--- START OF Text passage ---

On 3/10/22 9:43 AM, olcott wrote:
> On 3/10/2022 3:18 AM, Mikko wrote:
>> On 2022-03-09 19:17:10 +0000, olcott said:
>>
>>> <Linz:1990:320>
>>>      Now Ĥ is a Turing machine, so that it will have some description
>>> in Σ*, say ⟨Ĥ⟩. This string, in addition to being the description of
>>> Ĥ can also be used as input string. We can therefore legitimately ask
>>> what would happen if Ĥ is applied to ⟨Ĥ⟩.
>>>
>>>                   Ĥ.q0 ⟨Ĥ⟩ ⊢* Ĥ.qx ⟨Ĥ⟩ ⟨Ĥ⟩ ⊢* Ĥ.qy ∞
>>>
>>> if Ĥ applied to ⟨Ĥ⟩ halts, and
>>>
>>>                   Ĥ.q0 ⟨Ĥ⟩ ⊢* Ĥ.qx ⟨Ĥ⟩ ⟨Ĥ⟩ ⊢* Ĥ.qn
>>>
>>> if Ĥ applied to ⟨Ĥ⟩ does not halt. This is clearly nonsense. The
>>> contradiction tells us that our assumption of the existence of H, and
>>> hence the assumption of the decidability of the halting problem, must
>>> be false.
>>> </Linz:1990:320>
>>>
>>> https://www.liarparadox.org/Linz_Proof.pdf
>>>
>>> As quoted above Linz believes that the halt status decision of
>>> embedded_H is based on the behavior of a non-input, non-finite
>>> string: Ĥ applied to ⟨Ĥ⟩ rather than the actual behavior of the
>>> actual finite string input:
>>   ...
>>
>> Your quote does not say so. Ĥ goes to Ĥ.qy if H goes to H.qy and to
>> Ĥ.qn if
>> H goes to H.qn because that is how Ĥ is constructed. Your "based on" does
>> not come from the quote, as is easily observed.
>>
>> Mikko
>>
>
> When Ĥ is applied to ⟨Ĥ⟩
>   Ĥ copies its input ⟨Ĥ1⟩ to ⟨Ĥ2⟩ then embedded_H simulates ⟨Ĥ1⟩ ⟨Ĥ2⟩
>
> Then these steps would keep repeating:
>   Ĥ1 copies its input ⟨Ĥ2⟩ to ⟨Ĥ3⟩ then embedded_H simulates ⟨Ĥ2⟩ ⟨Ĥ3⟩
>   Ĥ2 copies its input ⟨Ĥ3⟩ to ⟨Ĥ4⟩ then embedded_H simulates ⟨Ĥ3⟩ ⟨Ĥ4⟩
>   Ĥ3 copies its input ⟨Ĥ4⟩ to ⟨Ĥ5⟩ then embedded_H simulates ⟨Ĥ4⟩ ⟨Ĥ5⟩...
>
> It is "easily observed" that the simulated input: ⟨Ĥ⟩ ⟨Ĥ⟩ would never
> reach its final state of ⟨Ĥ⟩.qn in any finite number of steps. This is
> the definition of non halting behavior.

--- END OF Text passage ---
--- START OF Dataset extract ---

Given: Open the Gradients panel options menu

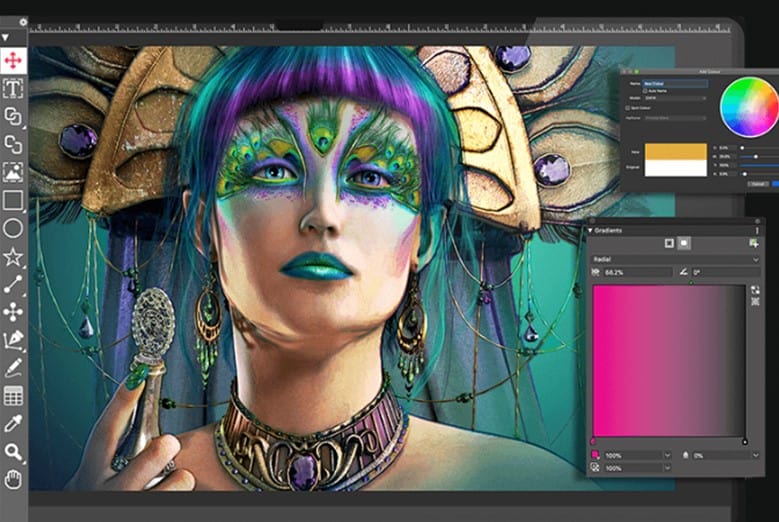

--- END OF Dataset extract ---

● **What needs to be done**
Rewrite the stretch of the newsgroup post from "On 3/10/22 9:43" through "applied to ⟨Ĥ⟩." so that "reasonably" appears in place of "legitimately".

● **Written reply**
On 3/10/22 9:43 AM, olcott wrote:
> On 3/10/2022 3:18 AM, Mikko wrote:
>> On 2022-03-09 19:17:10 +0000, olcott said:
>>
>>> <Linz:1990:320>
>>>      Now Ĥ is a Turing machine, so that it will have some description
>>> in Σ*, say ⟨Ĥ⟩. This string, in addition to being the description of
>>> Ĥ can also be used as input string. We can therefore reasonably ask
>>> what would happen if Ĥ is applied to ⟨Ĥ⟩.